Quetzalcoatl depicted in various forms in different ancient writings: Top LtoR: Telleriano-Remensis Codex, Magliabechiano Codex; Bottom LtoR: Borgia Codex, Borbonicus Codex

While the skeptical school of thought does not deny that cultural traits of a seemingly central Mexican origin have diffused into a larger area of Mesoamerica, it tends to ascribe this to the dominance of Teotihuacan in the Classic period and the general diffusion of cultural traits within the region. Recent scholarship. then, does not see Tula, Hidalgo, as the capital of the Toltecs of the Aztec accounts, but rather takes "Toltec" to mean simply an inhabitant of Tula during its apogee. Yet, separating the term "Toltec" from those of the Aztec accounts, in attempts to find archaeological clues to the ethnicity, history and social organization of the inhabitant of Tula, leads to other problems.

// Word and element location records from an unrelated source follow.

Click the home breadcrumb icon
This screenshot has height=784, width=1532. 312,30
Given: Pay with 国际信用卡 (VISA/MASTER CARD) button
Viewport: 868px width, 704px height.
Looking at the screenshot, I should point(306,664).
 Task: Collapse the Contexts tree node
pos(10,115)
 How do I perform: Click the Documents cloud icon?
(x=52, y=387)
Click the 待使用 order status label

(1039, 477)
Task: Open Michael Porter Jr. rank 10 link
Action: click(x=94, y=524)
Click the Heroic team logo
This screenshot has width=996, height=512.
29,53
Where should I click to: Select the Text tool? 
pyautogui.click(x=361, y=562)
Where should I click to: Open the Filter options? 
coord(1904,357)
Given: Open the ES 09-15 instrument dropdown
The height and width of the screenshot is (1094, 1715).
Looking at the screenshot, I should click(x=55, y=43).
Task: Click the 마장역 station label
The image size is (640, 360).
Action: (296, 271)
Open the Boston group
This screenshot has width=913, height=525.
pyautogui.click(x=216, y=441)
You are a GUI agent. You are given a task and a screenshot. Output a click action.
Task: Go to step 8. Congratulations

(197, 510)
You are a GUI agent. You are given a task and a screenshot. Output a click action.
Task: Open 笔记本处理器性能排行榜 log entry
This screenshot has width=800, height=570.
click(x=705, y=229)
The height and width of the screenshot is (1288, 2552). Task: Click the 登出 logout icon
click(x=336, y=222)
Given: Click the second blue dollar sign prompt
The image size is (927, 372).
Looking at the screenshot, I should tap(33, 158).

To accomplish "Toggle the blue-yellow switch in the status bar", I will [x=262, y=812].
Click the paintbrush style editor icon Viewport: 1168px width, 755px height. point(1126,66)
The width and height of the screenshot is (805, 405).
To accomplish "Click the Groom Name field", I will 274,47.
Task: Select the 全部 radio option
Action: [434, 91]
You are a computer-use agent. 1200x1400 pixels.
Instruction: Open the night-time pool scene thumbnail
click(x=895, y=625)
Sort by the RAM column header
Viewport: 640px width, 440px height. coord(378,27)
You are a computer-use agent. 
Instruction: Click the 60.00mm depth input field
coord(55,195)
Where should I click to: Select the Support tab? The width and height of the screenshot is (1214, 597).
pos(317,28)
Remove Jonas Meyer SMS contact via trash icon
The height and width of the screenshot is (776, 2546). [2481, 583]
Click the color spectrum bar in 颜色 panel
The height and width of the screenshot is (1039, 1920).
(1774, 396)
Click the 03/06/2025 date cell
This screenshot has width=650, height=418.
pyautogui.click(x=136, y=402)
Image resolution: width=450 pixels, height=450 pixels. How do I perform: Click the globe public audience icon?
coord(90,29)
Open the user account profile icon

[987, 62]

The point of all this is simple. If the people involved in establishing early Mexican and Mayan histories feel most of what has been written is mythical and cannot even agree on the form or grouping of a single classification--Toltecas--of only two centuries before the Spaniards arrived, then what confidence can we place in overall Mesoamerican historicity proclaimed by these very historians and scientist of a history dating one or two thousand years ago? Yet, Book of Mormon Mesoamerican Theorists talk about Mesoamerican history as though it is completely understood and agreed upon even as far back as 1200 B.C. and earlier with the Olmec people, ignoring the many others, who are not trying to prove the location of the Land of Promise, who have written very differently about it.